## Exercise
From the line that contains "Click help icon beside 经营范围" down to the last line of the entries, please return everything exactly, except the pictures.

(Listed entries)

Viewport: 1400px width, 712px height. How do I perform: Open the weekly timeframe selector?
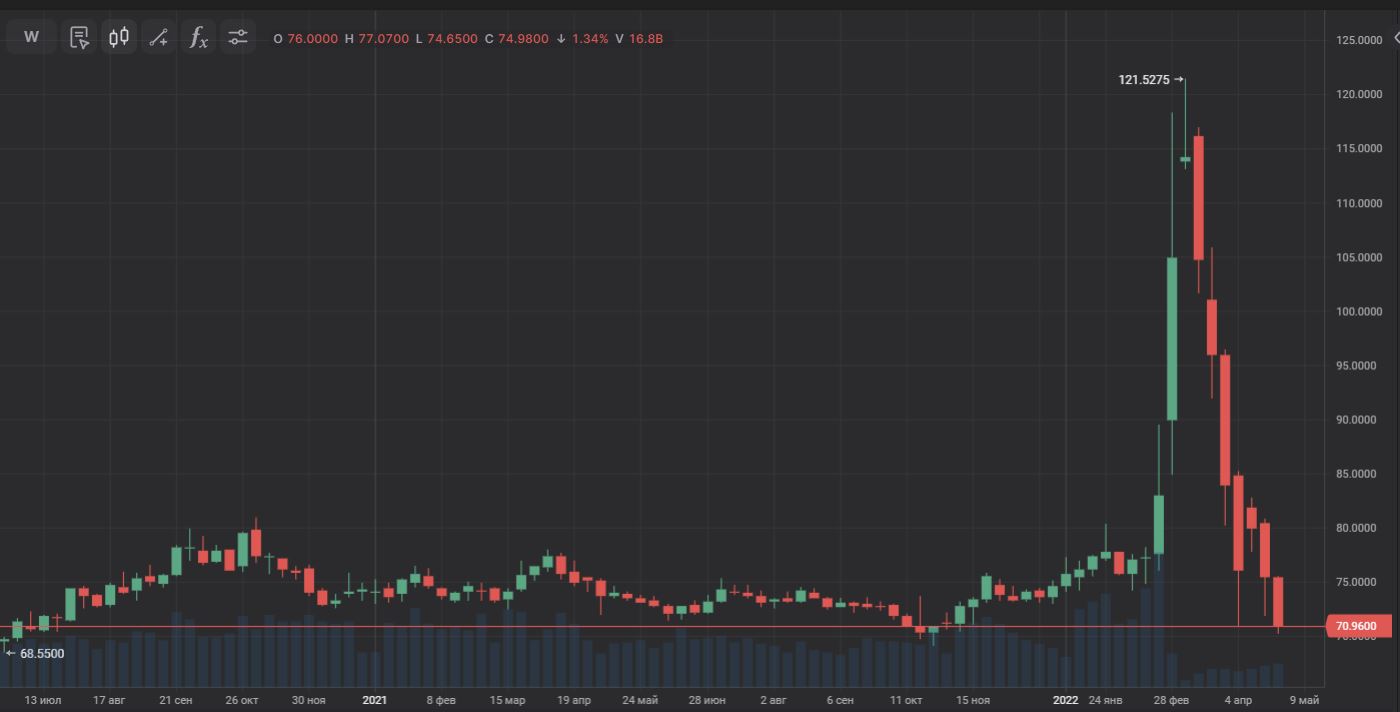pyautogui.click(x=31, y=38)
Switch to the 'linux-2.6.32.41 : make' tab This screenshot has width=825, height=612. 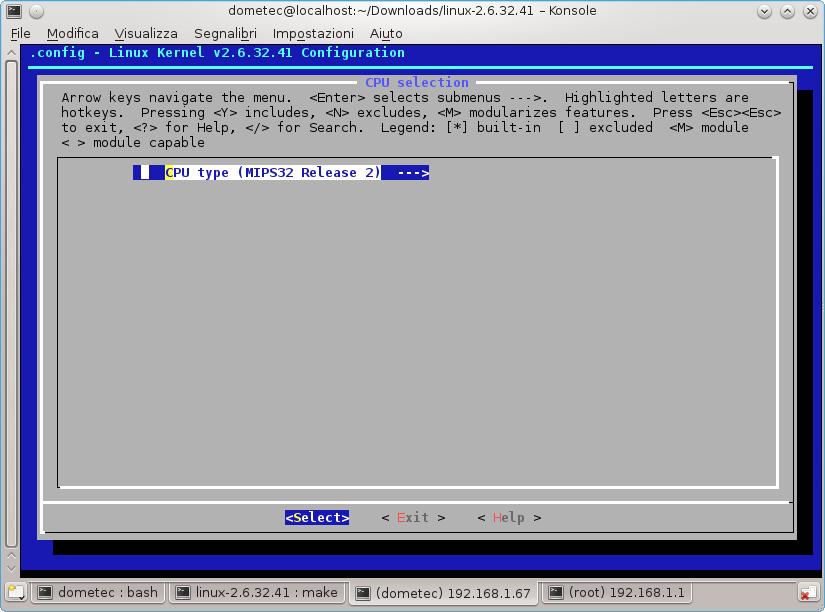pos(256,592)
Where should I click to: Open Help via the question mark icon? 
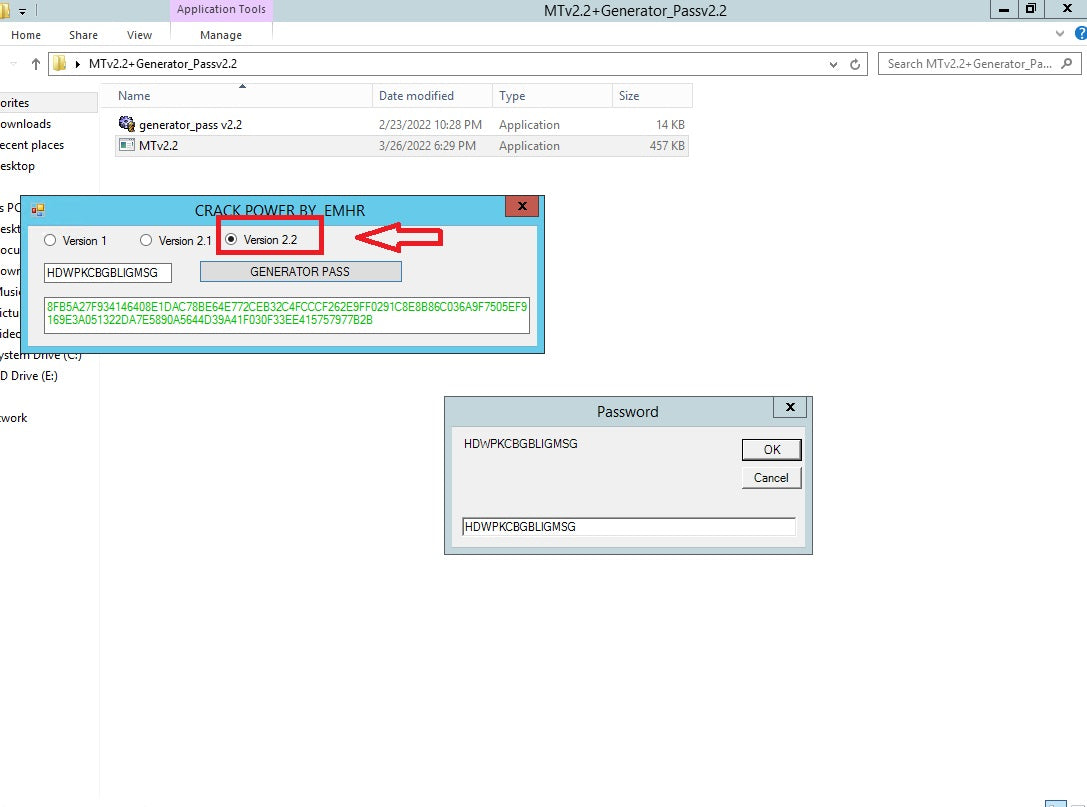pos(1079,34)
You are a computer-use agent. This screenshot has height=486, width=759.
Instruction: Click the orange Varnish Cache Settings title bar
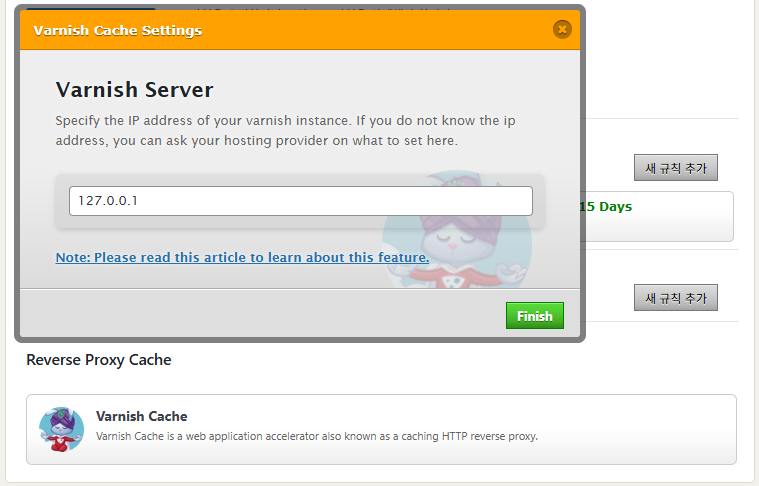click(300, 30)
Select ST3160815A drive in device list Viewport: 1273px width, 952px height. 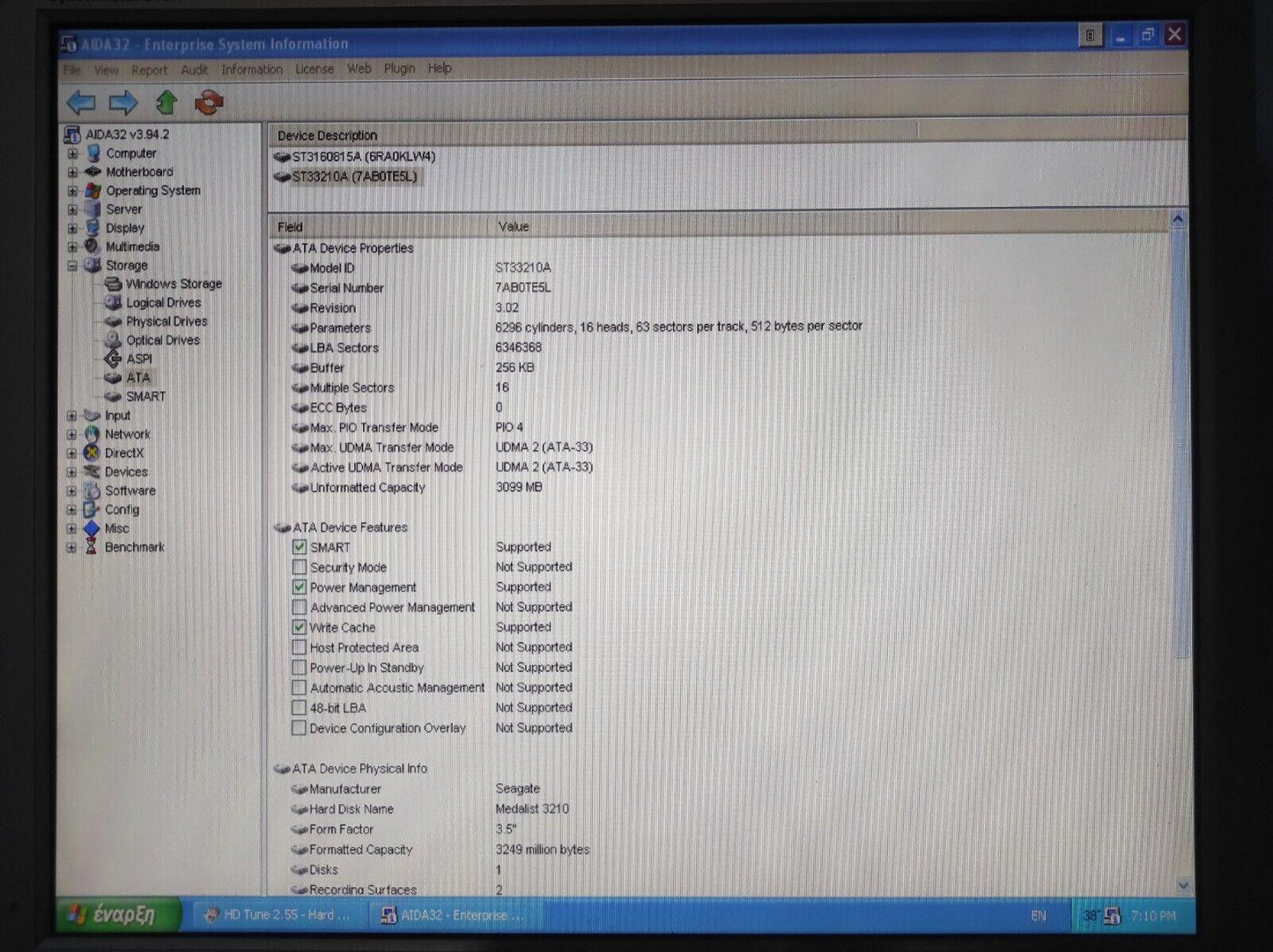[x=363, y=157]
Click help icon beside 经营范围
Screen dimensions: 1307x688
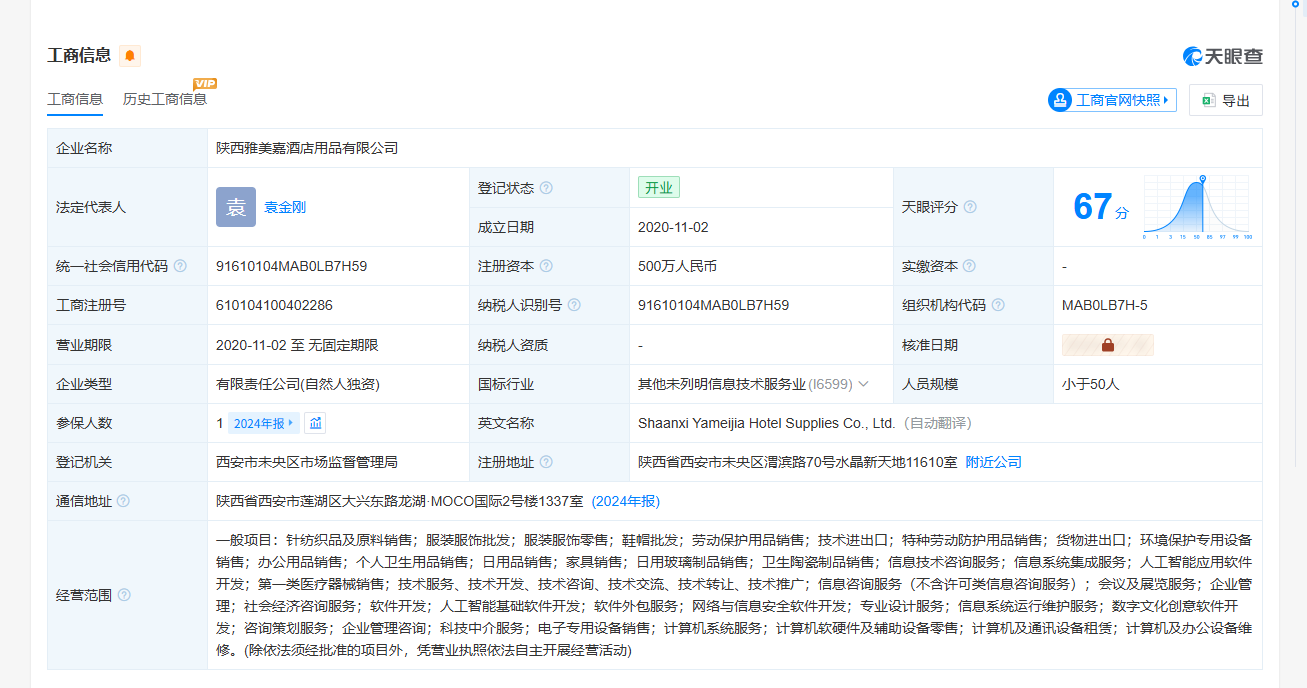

(End Listed entries)

## Result of this task
Click help icon beside 经营范围
Screen dimensions: 1307x688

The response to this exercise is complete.